## What needs to be done
Copy every entry word for word. Skip the pictures.

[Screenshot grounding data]
##############################

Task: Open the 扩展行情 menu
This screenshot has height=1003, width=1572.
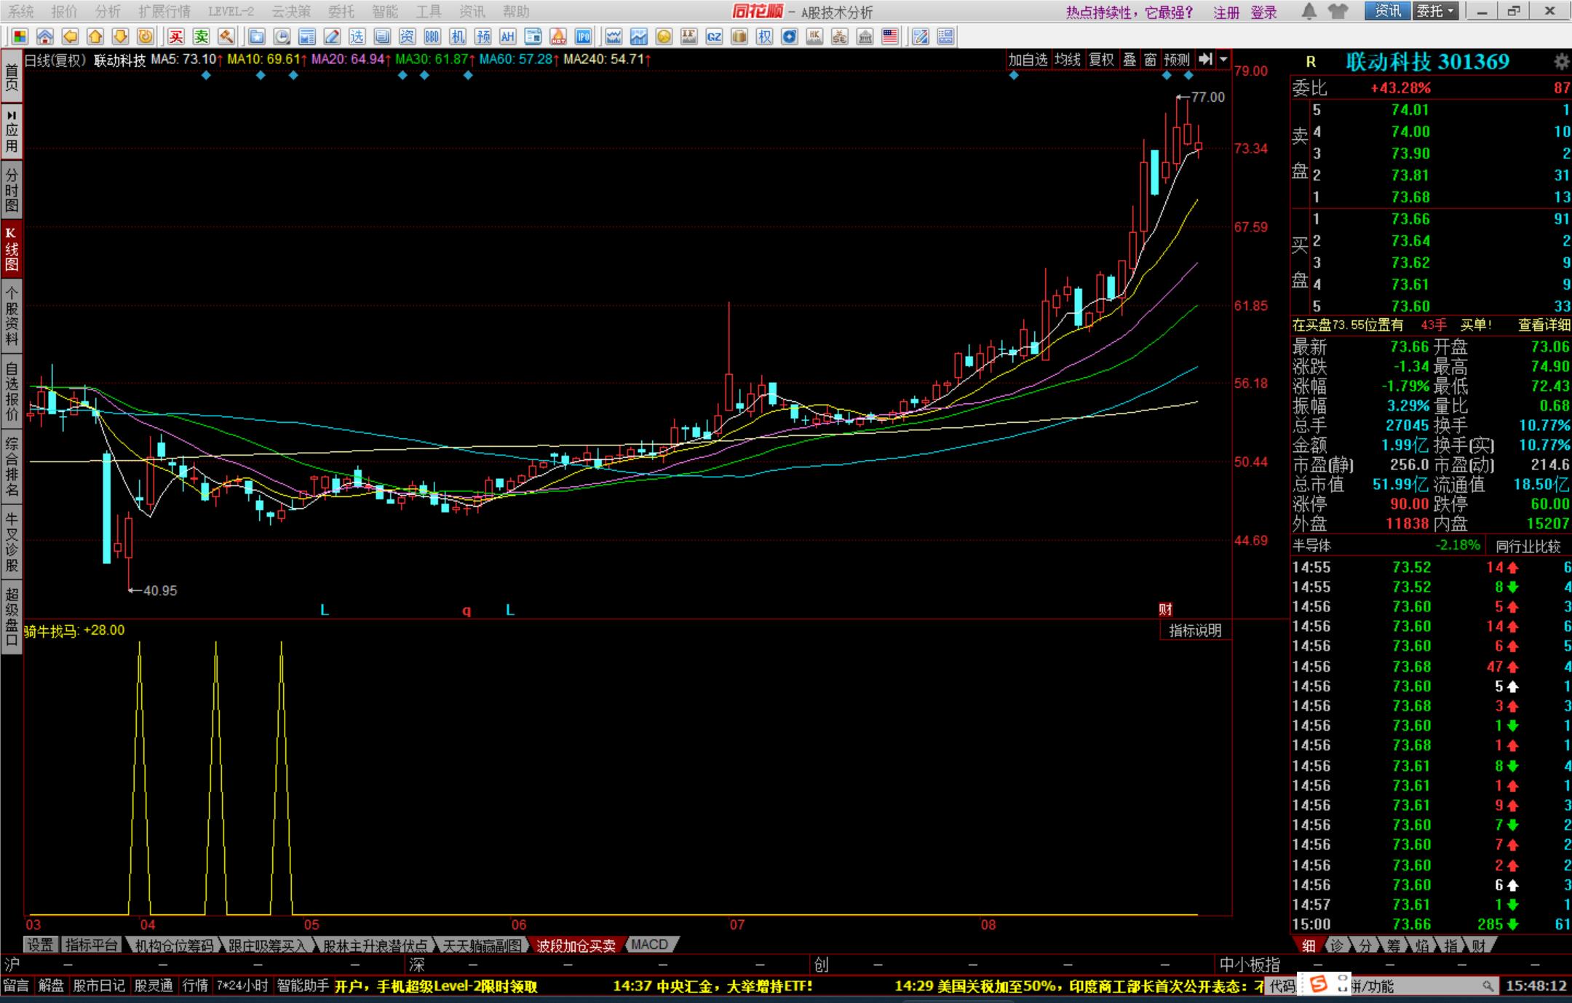Action: pyautogui.click(x=164, y=12)
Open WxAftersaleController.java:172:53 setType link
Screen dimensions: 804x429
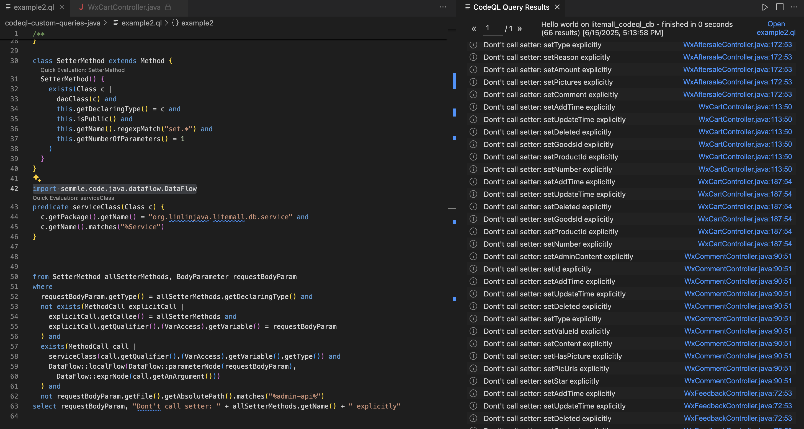[x=737, y=45]
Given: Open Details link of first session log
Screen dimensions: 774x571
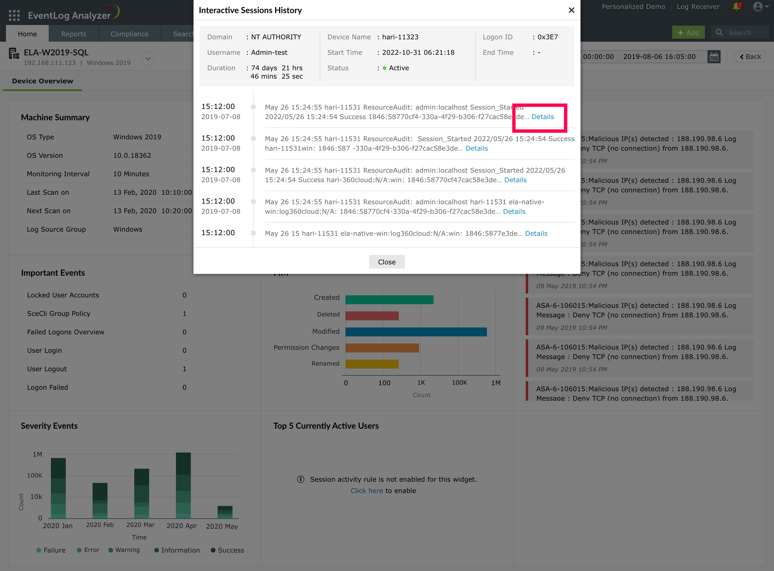Looking at the screenshot, I should click(x=542, y=117).
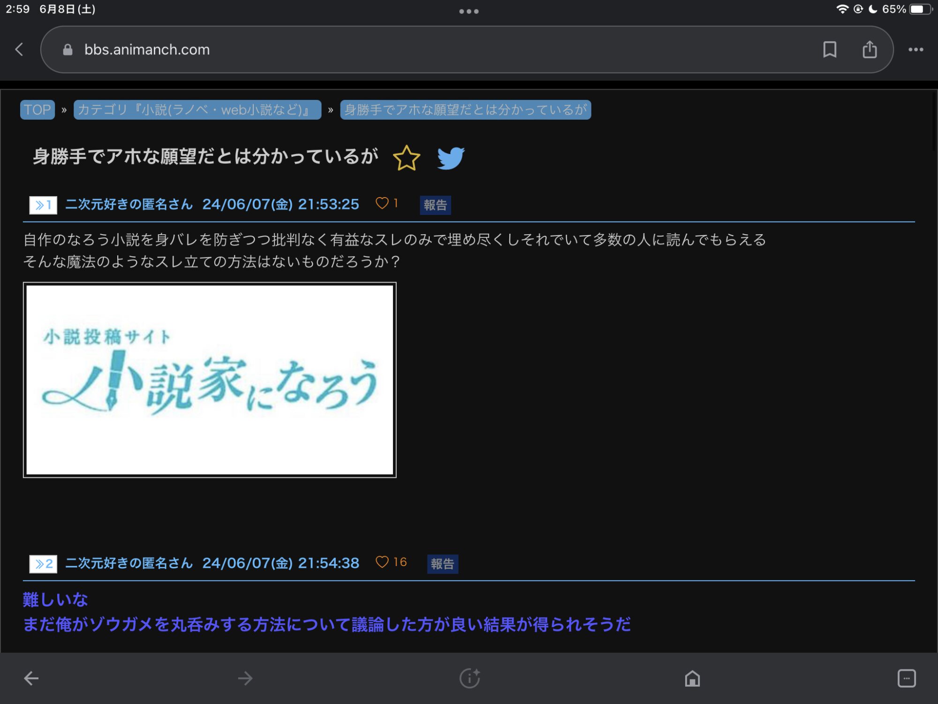This screenshot has height=704, width=938.
Task: Tap the forward arrow in bottom toolbar
Action: (245, 678)
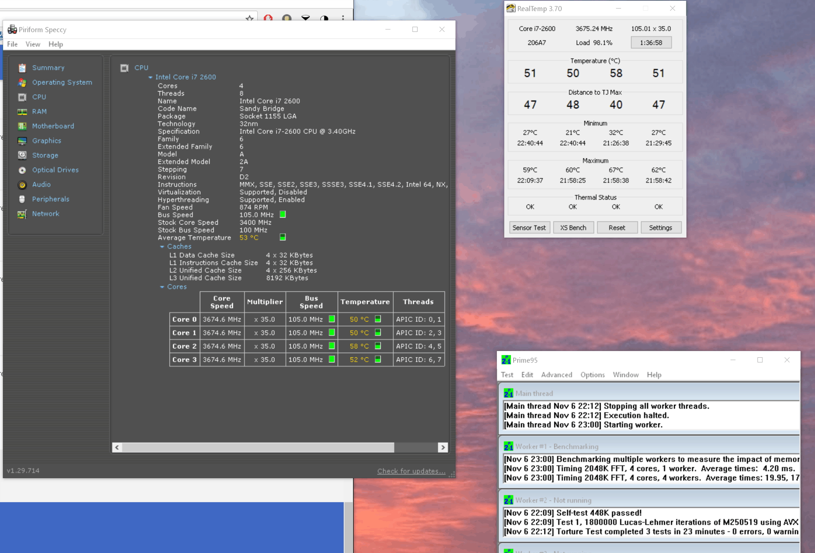This screenshot has height=553, width=815.
Task: Click the 1:36:58 timer button in RealTemp
Action: point(651,43)
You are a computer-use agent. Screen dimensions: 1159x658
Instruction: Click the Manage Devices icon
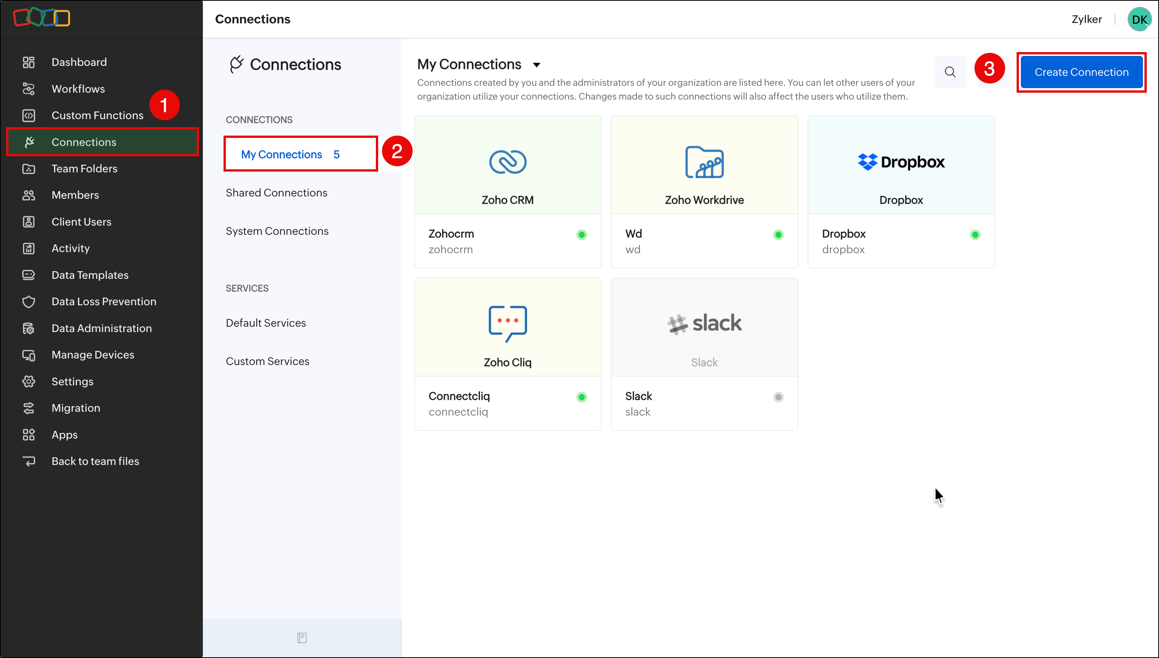[x=28, y=355]
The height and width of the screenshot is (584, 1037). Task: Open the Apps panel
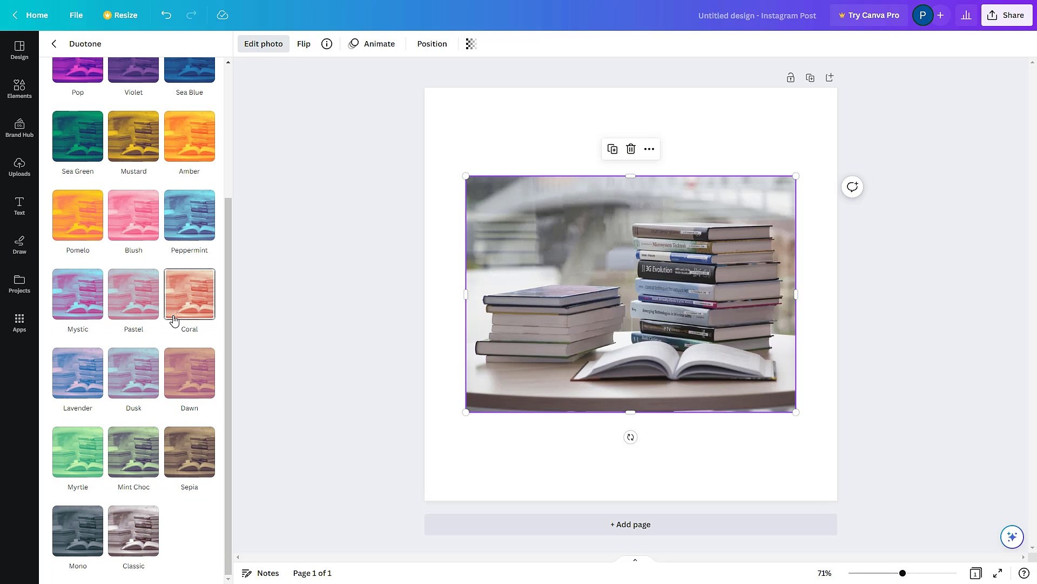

##############################

## Answer box
Task: Open the 扩展行情 menu
This screenshot has height=1003, width=1572.
Action: pyautogui.click(x=164, y=12)
Open WxAftersaleController.java:172:53 setType link
Screen dimensions: 804x429
[x=737, y=45]
Given: Open Details link of first session log
Screen dimensions: 774x571
Looking at the screenshot, I should click(x=542, y=117).
This screenshot has height=704, width=938.
Task: Tap the forward arrow in bottom toolbar
Action: (245, 678)
This screenshot has height=553, width=815.
Task: Click the 1:36:58 timer button in RealTemp
Action: point(651,43)
You are a computer-use agent. Screen dimensions: 1159x658
Instruction: Click the Manage Devices icon
[x=28, y=355]
The height and width of the screenshot is (584, 1037). Task: Open the Apps panel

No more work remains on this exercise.